If your spouse co-signs her loans, and if you are in a community property state, then you could potentially be on the hook even without personally signing.
posted by Emera Gratia at 9:50 AM on June 30, 2011 [4 favorites]


Also, anecdotally, not only are they not "forgiven", but even if the person dies, they don't go away that easiler, either. My mother died and getting the banks off my back to pay them back after her death was a huge, disruptive disaster!!
posted by TinWhistle at 10:15 AM on June 30, 2011


Huh?? Totally incorrect. To echo others, Stafford loans are never forgiven and will remain alive long past the borrower's death. Even filing bankruptcy will not dismiss the darned things.

I know that in the past, in some professions such as teaching, there were related loan-forgiveness programs (for instance, if one volunteered to teach in an underserved community) but I'm not even sure these exist in the current economy.
posted by chez shoes at 11:27 AM on June 30, 2011


This link might help.

The public service thing is the way to go unless she's getting into a very high-paid field.
posted by mareli at 11:31 AM on June 30, 2011


Oh, and tell her that if she ever has a problem being able to pay them for a few months, for the love of god CALL THEM.

It's also worth noting there are a variety of replayment plans. Some or even $xxx every month, whereas some are $x to start with and $xxxxxxx to end with. There are options.
posted by jmd82 at 3:27 PM on June 30, 2011


Is it possible that your step-daughter just doesn't know what the word "forgiven" means?

Is it possible that your step-daughter just doesn't know what the word "loan" means?
posted by ethnomethodologist at 3:59 PM on June 30, 2011 [2 favorites]
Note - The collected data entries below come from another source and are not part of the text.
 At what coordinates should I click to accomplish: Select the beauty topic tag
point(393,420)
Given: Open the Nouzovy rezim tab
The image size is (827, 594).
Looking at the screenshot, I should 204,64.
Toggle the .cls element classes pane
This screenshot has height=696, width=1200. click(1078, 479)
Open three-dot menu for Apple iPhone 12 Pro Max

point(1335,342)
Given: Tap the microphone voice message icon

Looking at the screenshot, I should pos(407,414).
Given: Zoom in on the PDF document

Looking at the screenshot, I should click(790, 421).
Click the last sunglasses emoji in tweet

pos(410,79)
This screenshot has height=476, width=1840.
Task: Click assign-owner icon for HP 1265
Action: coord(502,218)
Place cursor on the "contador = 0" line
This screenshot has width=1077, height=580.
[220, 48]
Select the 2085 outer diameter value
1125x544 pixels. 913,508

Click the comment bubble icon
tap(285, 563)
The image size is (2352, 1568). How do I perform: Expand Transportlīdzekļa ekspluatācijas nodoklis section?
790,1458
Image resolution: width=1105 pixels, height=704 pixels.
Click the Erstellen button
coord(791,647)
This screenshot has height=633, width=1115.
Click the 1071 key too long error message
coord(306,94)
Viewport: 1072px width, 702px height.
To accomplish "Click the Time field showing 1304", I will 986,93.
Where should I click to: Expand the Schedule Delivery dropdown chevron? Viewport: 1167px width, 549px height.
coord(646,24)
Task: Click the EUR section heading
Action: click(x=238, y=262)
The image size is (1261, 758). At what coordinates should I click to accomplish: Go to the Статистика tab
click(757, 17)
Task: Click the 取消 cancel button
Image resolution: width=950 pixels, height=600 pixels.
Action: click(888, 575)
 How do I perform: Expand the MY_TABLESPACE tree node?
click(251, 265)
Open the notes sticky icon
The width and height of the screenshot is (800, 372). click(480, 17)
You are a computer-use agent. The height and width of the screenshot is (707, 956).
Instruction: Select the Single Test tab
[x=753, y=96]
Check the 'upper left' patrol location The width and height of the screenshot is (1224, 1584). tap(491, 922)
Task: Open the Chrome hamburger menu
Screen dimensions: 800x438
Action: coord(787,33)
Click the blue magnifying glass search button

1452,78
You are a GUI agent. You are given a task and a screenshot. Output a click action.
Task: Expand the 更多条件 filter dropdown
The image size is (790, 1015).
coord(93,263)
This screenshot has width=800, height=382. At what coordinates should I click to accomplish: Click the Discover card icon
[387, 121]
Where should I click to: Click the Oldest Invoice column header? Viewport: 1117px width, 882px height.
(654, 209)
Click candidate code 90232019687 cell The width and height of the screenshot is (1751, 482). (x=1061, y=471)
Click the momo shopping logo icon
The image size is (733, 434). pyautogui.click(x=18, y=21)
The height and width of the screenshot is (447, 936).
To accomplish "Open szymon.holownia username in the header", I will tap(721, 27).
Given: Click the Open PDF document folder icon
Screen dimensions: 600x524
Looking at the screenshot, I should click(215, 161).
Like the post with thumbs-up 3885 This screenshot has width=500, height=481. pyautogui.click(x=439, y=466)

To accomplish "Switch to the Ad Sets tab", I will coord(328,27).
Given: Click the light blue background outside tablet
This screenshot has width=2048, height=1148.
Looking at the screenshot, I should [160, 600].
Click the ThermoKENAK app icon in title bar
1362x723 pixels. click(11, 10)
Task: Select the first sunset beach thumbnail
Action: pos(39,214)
Stafford loans are never forgiven and will remain alive long past the borrower's death

Uhh, not true. Death is one of the very few circumstances in which student loan debts are forgiven. I used to work for a student loan servicing entity.
posted by Lobster Garden at 4:51 PM on June 30, 2011


I think the two of you need to visit the Financial Aid office at her school (or prospective school) and get loan counseling. She needs to learn this stuff for the reasons everyone above has said, and you need to know that she's learned it for your own piece of mind.
posted by smirkette at 6:19 PM on June 30, 2011


Even teachers who agree to teach in an urban district for 5 years can't get all of their loans taken out towards their certification (I think the limit is 20k) or professional development forgiven. She is unfortunately (for all of us) sorely mistaken.
posted by chosemerveilleux at 7:51 PM on June 30, 2011


It's possible that your stepdaughter wouldn't qualify for Stafford loans without some adult (you, your spouse) cosigning for them. That might be what this is about.
posted by polexa at 9:24 PM on June 30, 2011


The Feds require her to go through loan counseling every time she's awarded a Stafford loan through her school. The school will not finish processing the loan without this, and the counseling is extremely specific (and requires you to answer quiz-like questions about each section!) about repayment terms and conditions. It does not say that your loans are forgiven except in case of total and permanent disability.

Stafford loans aren't for parents. They're for the student. Parent loans are PLUS loans. You and your step-daughter should both read more about Stafford loans from the government's own site.
posted by asciident at 11:08 PM on June 30, 2011


Oops, this sentence is sort of unclear upon reread: "It does not say that your loans are forgiven except in case of total and permanent disability."

I mean to say: the terms (and counseling) say that the loans will not be forgiven, except in case of disability.